Just now, DeepSeek-R1 made it onto the cover of Nature!

In January this year, the paper "DeepSeek-R1: Incentivizing Reasoning Capability in LLMs via Reinforcement Learning" was published, and now it has successfully made it onto the cover of the world's top journal.

Led by corresponding author Liang Wenfeng, the team used RL to open up a brand - new path for the reasoning ability of large models.

Paper link: https://www.nature.com/articles/s41586-025-09422-z

In the cover recommendation, Nature spared no praise for the achievements of DeepSeek-R1.

After being open - sourced, R1 became the most popular model on Hugging Face, with over 10.9 million downloads. The key is that it is the world's first mainstream large model to undergo peer review.

It's worth noting that the supplementary materials publicly revealed the training cost of R1 for the first time - $294,000, an astonishingly low figure.

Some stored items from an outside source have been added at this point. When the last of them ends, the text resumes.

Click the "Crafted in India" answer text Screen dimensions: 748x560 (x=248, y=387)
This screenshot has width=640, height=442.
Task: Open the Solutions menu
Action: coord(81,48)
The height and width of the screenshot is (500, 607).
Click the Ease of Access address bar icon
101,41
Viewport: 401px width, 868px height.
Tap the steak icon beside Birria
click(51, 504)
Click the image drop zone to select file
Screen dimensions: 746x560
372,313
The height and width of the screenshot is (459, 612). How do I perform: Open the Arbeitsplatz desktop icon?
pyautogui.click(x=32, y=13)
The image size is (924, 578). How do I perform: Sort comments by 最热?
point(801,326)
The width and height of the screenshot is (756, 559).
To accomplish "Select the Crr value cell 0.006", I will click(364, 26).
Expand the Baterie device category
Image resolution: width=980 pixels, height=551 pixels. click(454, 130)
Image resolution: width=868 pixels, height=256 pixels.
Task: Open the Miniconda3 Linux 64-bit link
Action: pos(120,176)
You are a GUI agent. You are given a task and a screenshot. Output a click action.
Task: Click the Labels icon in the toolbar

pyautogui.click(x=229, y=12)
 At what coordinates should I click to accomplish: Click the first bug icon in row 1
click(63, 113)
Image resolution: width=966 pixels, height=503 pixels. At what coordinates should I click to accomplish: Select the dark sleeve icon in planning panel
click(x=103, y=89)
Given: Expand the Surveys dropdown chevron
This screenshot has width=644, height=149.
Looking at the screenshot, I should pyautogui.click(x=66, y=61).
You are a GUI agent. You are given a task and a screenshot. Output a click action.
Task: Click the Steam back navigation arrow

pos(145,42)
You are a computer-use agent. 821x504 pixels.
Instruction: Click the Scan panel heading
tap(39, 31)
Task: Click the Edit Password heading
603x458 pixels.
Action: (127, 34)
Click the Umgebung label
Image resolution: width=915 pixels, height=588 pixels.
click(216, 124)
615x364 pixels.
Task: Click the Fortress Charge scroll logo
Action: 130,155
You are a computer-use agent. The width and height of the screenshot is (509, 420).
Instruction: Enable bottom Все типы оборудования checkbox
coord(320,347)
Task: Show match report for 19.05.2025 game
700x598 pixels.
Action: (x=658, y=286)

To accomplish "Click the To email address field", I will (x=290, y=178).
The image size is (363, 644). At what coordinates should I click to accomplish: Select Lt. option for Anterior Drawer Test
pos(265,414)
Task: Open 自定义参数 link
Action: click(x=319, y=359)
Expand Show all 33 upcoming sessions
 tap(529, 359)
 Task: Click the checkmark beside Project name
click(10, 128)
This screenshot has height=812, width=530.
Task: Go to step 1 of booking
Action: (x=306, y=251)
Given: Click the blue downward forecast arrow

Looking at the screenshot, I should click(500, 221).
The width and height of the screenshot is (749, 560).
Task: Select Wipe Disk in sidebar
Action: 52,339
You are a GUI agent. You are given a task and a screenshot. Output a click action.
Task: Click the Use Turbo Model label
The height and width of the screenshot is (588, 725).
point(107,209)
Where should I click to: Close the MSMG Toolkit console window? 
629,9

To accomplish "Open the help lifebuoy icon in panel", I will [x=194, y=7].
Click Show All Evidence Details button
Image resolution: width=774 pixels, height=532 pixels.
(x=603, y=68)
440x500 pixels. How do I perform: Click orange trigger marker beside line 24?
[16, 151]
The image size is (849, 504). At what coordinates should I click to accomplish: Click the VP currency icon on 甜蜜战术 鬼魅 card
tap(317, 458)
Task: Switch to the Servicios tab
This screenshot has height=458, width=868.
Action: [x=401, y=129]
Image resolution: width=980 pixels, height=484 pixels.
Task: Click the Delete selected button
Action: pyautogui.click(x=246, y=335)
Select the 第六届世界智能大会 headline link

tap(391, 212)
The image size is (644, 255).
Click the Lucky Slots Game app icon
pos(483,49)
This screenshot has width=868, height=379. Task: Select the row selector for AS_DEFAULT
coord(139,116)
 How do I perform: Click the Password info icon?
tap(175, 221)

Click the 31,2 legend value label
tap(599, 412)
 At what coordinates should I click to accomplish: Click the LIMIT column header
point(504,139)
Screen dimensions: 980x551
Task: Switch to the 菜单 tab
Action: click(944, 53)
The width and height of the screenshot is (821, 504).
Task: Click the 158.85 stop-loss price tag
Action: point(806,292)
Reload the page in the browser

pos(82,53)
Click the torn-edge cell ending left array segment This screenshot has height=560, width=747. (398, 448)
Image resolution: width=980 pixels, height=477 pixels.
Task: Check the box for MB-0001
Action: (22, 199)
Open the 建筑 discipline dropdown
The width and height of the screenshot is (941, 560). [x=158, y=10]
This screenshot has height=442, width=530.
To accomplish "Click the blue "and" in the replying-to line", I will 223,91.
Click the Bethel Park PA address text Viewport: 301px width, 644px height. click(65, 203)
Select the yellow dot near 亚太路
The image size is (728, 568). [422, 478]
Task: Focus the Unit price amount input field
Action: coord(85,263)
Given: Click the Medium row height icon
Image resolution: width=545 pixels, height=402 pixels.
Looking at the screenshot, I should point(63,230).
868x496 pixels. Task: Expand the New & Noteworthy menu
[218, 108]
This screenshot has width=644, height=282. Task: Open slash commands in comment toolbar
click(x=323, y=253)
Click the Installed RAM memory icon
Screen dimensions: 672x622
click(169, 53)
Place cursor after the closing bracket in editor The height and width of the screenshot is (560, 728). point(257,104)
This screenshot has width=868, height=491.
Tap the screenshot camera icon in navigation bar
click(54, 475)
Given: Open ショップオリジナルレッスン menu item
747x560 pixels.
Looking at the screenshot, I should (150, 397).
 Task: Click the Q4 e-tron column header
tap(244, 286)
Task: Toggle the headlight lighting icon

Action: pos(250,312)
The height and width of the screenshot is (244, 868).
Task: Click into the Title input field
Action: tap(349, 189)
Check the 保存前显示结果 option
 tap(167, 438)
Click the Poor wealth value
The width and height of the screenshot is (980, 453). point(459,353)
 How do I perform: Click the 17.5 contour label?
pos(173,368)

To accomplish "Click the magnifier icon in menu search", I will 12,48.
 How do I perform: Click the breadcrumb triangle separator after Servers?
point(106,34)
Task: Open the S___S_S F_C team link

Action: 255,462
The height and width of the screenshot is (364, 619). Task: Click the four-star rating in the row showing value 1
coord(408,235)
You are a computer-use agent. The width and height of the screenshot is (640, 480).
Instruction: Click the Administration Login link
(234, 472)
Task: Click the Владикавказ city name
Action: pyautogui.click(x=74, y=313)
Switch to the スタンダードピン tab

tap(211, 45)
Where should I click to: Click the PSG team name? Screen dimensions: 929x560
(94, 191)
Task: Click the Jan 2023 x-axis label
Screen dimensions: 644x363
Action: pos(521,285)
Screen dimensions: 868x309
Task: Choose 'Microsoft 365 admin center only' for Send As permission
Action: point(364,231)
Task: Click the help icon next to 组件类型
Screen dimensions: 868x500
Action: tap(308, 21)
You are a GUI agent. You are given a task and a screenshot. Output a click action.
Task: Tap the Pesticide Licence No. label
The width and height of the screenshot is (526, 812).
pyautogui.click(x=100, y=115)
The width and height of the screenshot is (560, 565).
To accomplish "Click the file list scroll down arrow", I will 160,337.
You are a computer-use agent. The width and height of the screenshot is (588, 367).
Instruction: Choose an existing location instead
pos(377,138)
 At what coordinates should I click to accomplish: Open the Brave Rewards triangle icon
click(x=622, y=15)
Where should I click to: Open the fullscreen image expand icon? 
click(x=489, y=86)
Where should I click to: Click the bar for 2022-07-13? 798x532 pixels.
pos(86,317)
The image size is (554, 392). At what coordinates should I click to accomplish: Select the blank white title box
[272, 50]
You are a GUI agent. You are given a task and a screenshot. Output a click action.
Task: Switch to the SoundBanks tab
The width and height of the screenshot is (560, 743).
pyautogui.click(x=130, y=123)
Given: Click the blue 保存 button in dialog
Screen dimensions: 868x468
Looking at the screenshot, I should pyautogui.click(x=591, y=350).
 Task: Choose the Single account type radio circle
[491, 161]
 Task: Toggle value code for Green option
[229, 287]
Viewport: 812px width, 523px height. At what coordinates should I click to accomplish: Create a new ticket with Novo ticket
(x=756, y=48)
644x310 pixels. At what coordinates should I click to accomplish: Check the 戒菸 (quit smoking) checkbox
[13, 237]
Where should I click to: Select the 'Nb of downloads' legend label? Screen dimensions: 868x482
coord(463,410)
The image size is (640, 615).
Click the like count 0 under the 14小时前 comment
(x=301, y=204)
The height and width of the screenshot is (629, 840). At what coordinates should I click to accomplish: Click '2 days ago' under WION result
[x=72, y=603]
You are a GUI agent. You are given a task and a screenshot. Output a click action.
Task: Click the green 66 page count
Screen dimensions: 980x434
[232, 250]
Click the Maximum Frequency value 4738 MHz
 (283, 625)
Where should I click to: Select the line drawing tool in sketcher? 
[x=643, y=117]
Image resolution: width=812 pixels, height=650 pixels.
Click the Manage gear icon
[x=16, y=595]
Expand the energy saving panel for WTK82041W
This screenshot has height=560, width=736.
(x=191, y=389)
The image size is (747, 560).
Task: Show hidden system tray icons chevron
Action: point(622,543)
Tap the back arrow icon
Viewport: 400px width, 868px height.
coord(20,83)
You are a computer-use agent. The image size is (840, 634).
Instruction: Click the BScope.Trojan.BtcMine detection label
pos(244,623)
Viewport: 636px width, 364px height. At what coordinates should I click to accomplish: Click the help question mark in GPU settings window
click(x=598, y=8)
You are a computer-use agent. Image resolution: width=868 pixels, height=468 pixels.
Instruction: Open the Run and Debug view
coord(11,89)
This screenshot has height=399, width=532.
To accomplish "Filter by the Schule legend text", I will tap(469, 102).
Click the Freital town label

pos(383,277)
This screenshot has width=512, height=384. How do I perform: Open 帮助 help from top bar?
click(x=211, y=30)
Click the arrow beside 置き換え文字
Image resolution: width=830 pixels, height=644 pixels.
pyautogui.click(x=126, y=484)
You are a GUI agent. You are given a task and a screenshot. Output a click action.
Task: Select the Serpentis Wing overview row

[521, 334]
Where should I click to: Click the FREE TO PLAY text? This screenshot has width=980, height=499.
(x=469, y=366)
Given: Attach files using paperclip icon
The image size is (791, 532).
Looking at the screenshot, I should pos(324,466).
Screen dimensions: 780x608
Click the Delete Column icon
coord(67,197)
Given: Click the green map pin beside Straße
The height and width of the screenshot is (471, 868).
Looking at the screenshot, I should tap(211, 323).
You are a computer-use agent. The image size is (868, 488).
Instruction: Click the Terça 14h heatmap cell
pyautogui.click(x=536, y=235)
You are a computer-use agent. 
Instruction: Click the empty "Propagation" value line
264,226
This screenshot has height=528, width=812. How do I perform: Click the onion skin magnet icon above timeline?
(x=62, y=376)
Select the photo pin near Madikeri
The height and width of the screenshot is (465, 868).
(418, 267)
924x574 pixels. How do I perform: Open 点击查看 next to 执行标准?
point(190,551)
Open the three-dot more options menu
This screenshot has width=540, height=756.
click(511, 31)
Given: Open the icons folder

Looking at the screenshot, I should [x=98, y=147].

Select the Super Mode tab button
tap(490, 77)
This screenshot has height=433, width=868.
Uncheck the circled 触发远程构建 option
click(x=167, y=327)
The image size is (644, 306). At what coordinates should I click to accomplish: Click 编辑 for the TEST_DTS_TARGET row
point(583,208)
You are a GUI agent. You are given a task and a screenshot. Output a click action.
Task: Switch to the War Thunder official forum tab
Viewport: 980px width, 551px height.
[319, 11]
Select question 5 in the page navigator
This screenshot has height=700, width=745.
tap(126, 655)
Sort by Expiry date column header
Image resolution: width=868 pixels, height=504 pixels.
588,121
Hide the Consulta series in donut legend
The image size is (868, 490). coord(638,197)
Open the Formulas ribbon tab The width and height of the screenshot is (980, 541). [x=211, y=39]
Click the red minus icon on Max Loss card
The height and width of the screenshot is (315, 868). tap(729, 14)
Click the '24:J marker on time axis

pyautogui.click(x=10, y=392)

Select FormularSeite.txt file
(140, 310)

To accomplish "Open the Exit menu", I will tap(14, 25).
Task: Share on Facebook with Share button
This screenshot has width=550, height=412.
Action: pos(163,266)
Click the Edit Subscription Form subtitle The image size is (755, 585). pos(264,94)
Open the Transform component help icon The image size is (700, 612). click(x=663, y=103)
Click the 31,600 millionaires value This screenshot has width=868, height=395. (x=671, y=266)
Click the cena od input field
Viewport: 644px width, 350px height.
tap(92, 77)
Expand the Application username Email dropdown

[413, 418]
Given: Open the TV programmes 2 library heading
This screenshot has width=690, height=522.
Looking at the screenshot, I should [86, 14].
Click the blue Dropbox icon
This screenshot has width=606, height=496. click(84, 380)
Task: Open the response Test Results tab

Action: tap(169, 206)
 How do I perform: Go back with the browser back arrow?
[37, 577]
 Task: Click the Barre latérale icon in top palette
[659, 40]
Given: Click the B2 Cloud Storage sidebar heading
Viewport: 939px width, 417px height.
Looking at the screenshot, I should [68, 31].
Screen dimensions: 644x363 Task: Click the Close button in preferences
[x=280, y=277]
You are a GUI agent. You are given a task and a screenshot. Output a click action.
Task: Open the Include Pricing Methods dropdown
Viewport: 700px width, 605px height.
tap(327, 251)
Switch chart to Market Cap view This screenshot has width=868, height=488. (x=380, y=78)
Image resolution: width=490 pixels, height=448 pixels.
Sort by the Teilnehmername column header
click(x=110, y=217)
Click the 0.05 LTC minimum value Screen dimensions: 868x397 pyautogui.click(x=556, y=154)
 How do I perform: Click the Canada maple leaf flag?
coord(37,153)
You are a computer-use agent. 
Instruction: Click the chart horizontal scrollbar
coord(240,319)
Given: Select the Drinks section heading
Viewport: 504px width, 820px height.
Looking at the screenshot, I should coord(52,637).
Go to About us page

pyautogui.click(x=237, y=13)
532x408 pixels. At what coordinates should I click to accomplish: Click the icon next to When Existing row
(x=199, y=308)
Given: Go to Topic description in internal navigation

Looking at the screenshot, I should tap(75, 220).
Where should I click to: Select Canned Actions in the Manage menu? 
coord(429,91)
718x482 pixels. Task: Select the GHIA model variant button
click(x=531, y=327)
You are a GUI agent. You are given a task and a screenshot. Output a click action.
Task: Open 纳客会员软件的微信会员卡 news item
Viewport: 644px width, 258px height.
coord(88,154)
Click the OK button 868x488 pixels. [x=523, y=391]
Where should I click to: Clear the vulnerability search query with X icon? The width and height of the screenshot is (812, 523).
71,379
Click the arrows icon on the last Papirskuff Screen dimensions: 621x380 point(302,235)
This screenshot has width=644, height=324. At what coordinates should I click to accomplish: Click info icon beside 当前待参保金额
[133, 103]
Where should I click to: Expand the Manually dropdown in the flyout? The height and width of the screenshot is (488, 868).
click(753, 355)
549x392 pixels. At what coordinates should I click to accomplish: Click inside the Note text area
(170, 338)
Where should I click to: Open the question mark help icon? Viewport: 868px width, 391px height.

Even when adding the approximately $6 million cost of the base model, it is still far lower than the cost of training AI by OpenAI and Google.

From an arXiv paper to the cover of Nature, the DeepSeek team has once again paved the way for the future of AI reasoning with their strength.

R1 is considered the first mainstream LLM to go through the peer - review process.

Reviewer Lewis Tunstall said:

This is a very welcome precedent. Without publicly sharing most of the R & D process, it will be difficult for us to assess whether these systems pose risks.

In response to peer - review comments, DeepSeek reduced anthropomorphic descriptions and added more technical details, including the types of model training data and security performance.

Reviewer Huan Sun said:

Going through a rigorous peer - review process helps verify the effectiveness and practicality of the model, and other companies should follow suit.

The Birth of DeepSeek-R1-Zero

The research team's starting point was bold and pure: to completely break away from the dependence on human reasoning trajectories.

The reasoning patterns defined by humans may actually be a constraint.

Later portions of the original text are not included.